All that being said, Razzi was also wrong to assert that that the AAPI community was actually silent on Jerry Hough’s troublesome and divisive comments. For one thing, the AAPI blogosphere was all over this story. I wrote a post. So did Scot Nakagawa of RaceFiles. As did Jeff Yang for CNN.

But the nail in the coffin for Razzi’s piece is the fact that within days of Hough’s statements, 28 Asian American faculty and student organizations at Duke and UNC Chapel Hill penned an open letter lambasting Hough (update: link to letter text is here; H/T J.H.!).

Given this, I have only one question for Ms. Razzi: what silence, exactly?

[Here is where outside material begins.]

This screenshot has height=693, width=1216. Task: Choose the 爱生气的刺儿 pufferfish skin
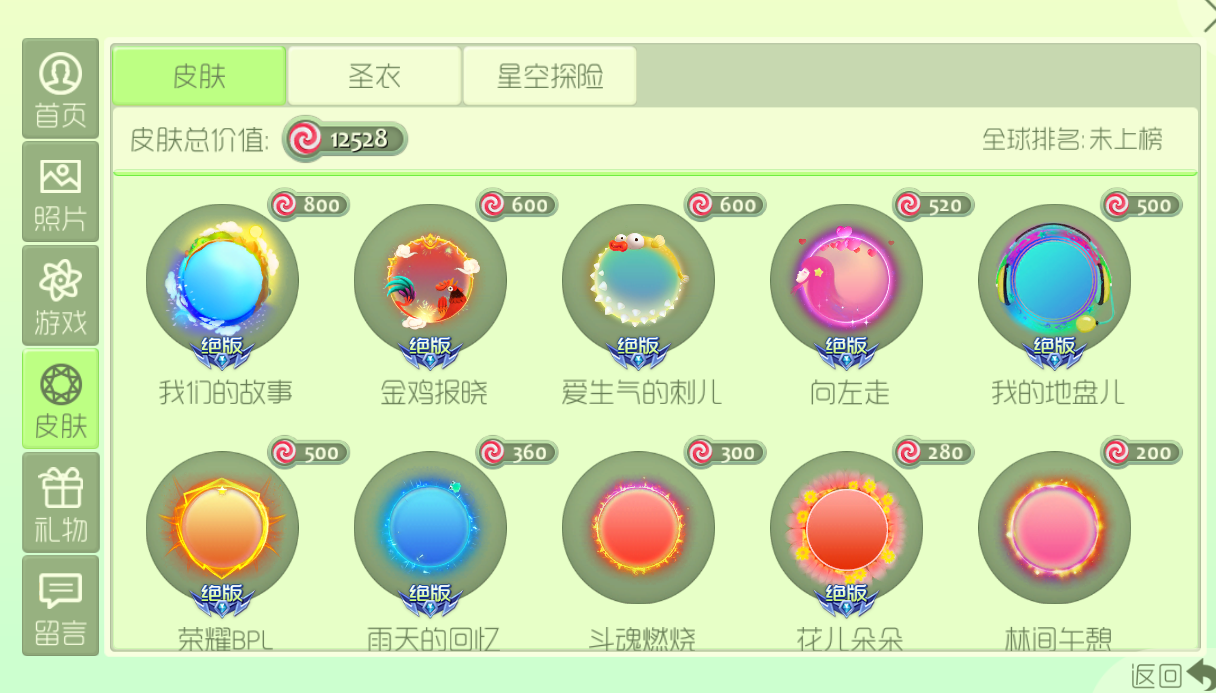(x=638, y=280)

Razzi writes the inflammatory statement: “a very plausible cause for the silence could be that while the way in which the professor from Duke stated his claims was brash, the basis of his accusations hold some truth.” One can only conclude a “plausible cause” for this invented Asian American “silence” being that  “[Hough’s] accusations [about Asian Americans] hold some truth”, if one set out with this bias and became increasingly determined in the “research” conducted for this article to confirm it.

Victoria Razzi concludes in her piece that the silence of Asian American Studies Professors to her interview questions is evidence of our community’s willful complicity with the Model Minority Myth. I disagree. I think there is only one reasonable conclusion to draw here: Ms. Razzi’s own internal prejudices with regards to the Asian American community.

Given her apparent ignorance of the open letter penned by Asian American scholars in response to Hough’s commentary, it is clear that Razzi has suffered from limited exposure to the politicized  AAPI community. This is perhaps expected given Razzi’s earlier writing defending non-diverse social circles and imploring college administrators to stop “forcing” diversity onto her. I would therefore invite Ms. Razzi to challenge those biases with greater engagement with the AAPI community before writing any more such underthought trollish fluff.